AIM OF THE EXERCISE: From the records below, work out how many lines carry the string "computer". Leave out everything but the number.

Segment Start: LISTED ENTRIES

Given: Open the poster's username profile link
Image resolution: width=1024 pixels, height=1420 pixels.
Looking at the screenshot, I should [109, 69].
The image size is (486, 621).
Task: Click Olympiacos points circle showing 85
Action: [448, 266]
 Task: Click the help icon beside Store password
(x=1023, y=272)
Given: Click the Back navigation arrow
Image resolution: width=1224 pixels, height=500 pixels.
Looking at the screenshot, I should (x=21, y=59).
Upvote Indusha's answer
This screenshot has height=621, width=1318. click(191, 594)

Segment End: LISTED ENTRIES
Segment Start: LISTED ENTRIES

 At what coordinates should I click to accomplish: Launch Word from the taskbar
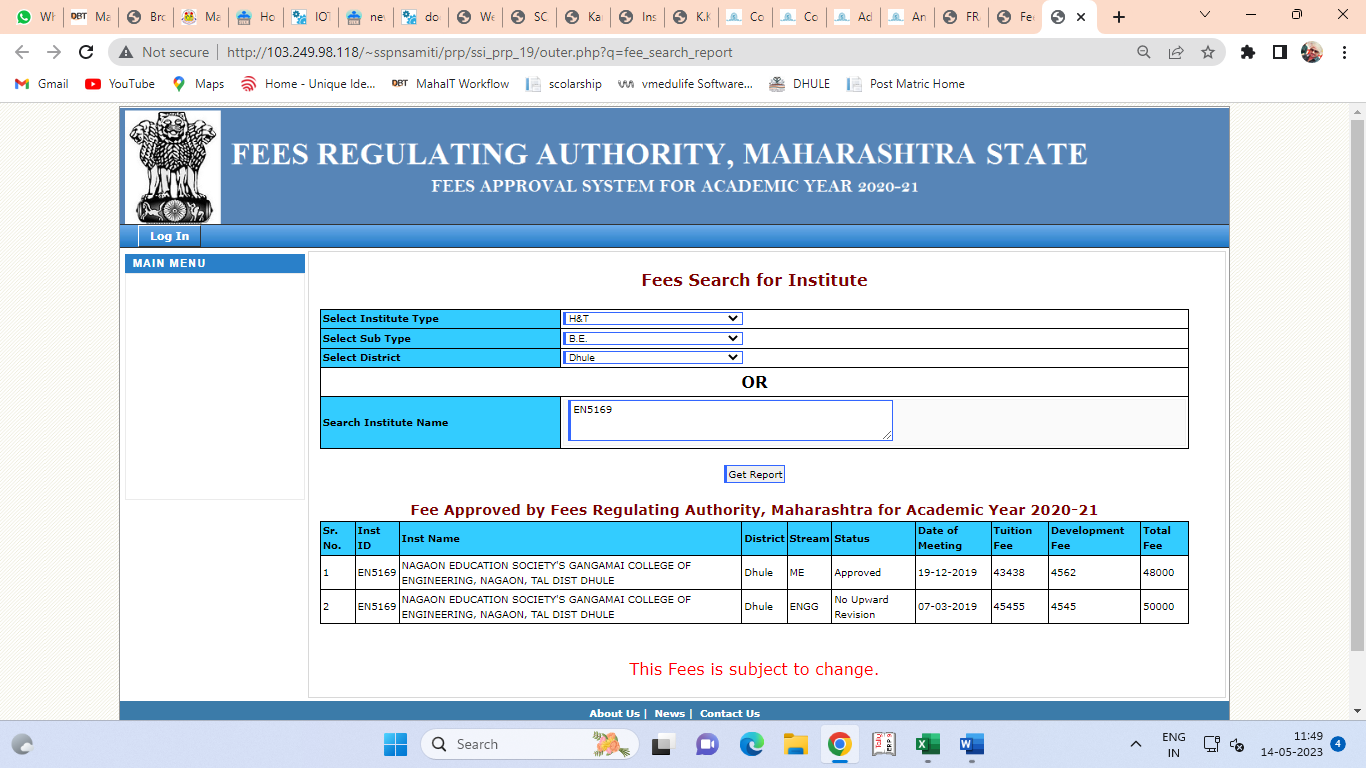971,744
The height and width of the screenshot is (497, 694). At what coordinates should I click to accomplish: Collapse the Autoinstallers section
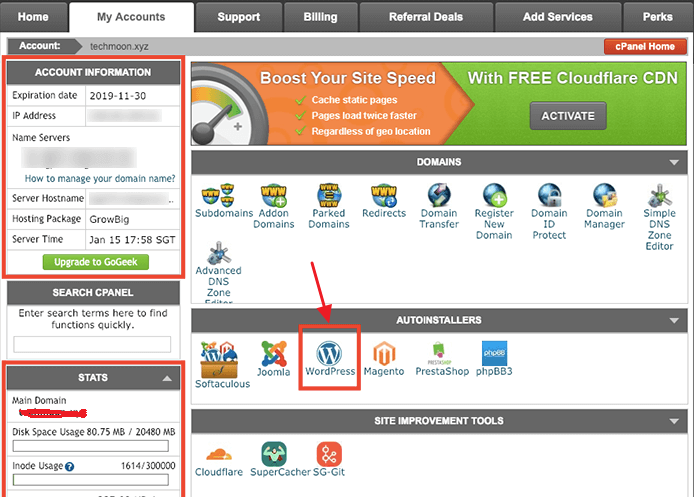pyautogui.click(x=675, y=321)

Segment End: LISTED ENTRIES
Segment Start: LISTED ENTRIES

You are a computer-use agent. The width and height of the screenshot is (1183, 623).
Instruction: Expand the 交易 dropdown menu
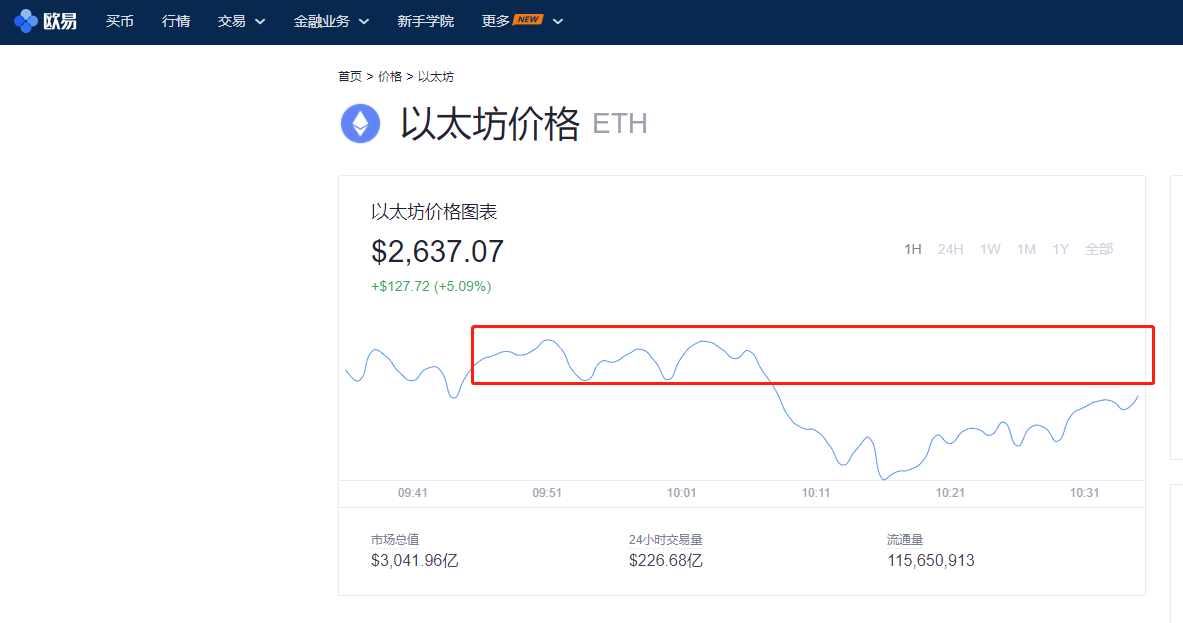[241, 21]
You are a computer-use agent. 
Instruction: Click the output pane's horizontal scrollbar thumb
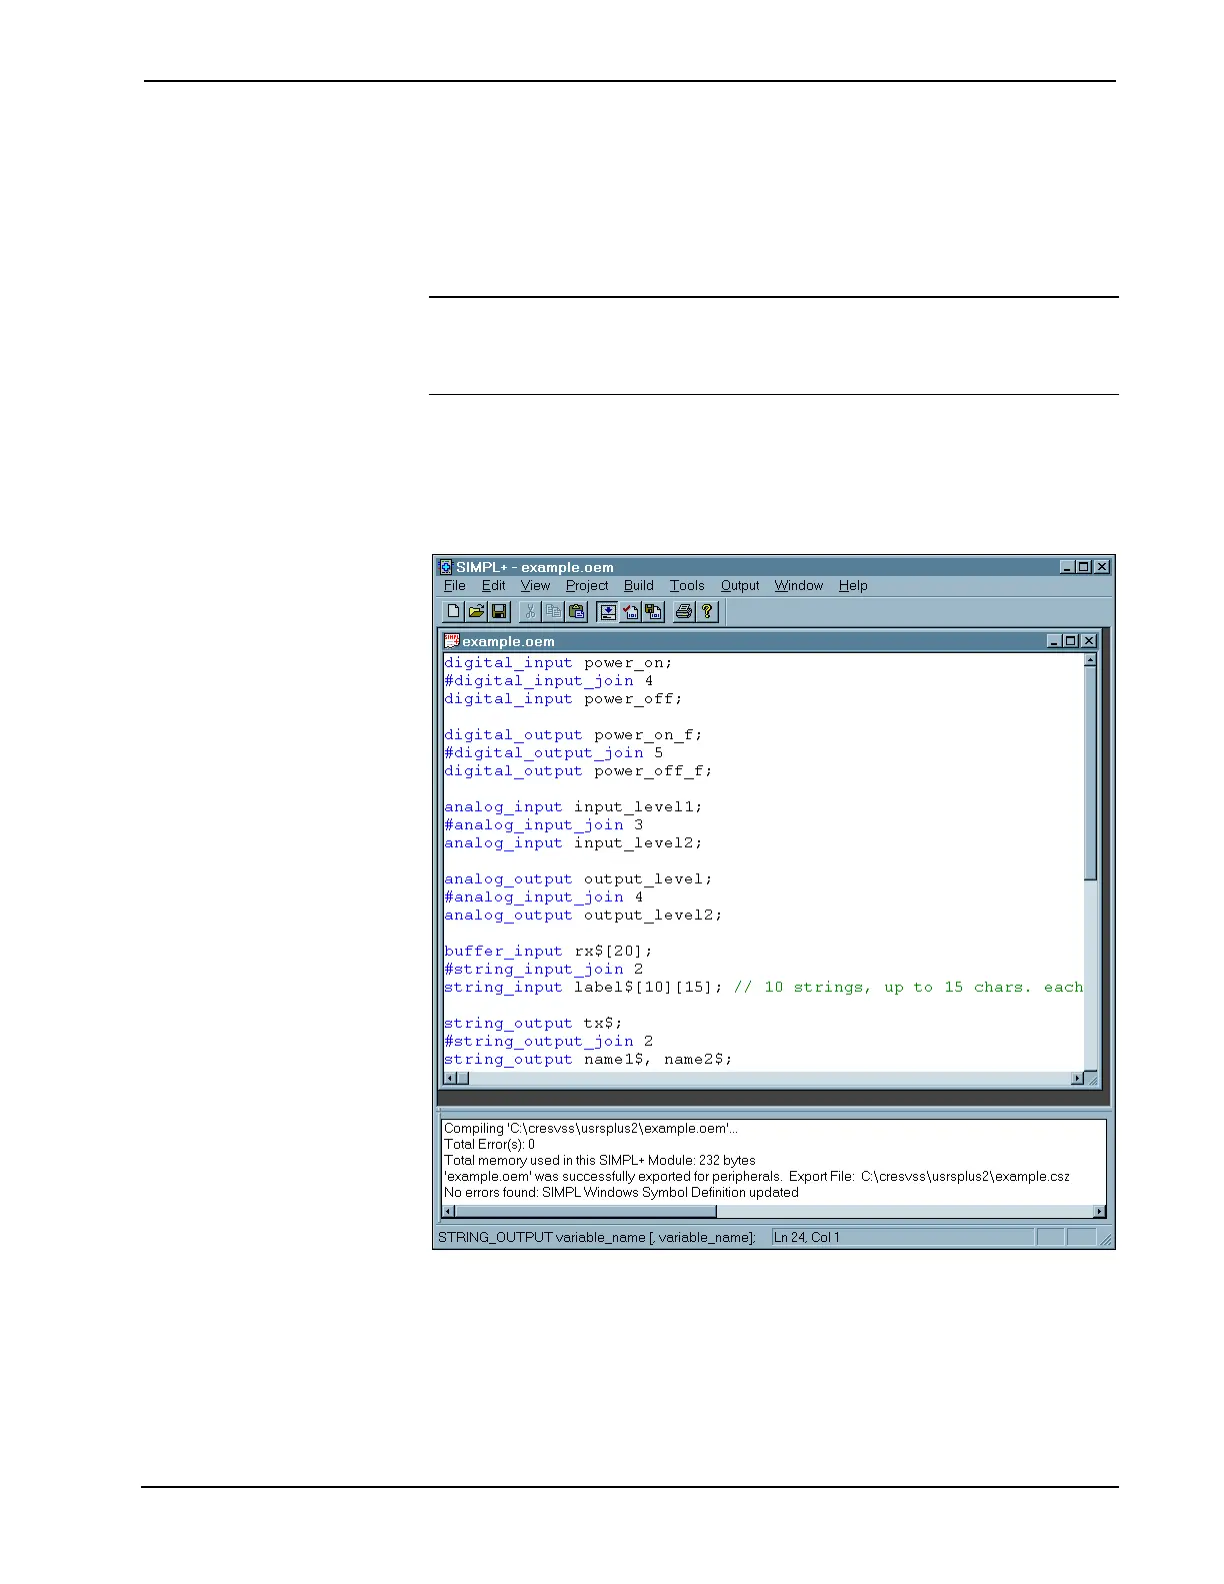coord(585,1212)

Segment End: LISTED ENTRIES

RESULT FOR THIS EXERCISE: 2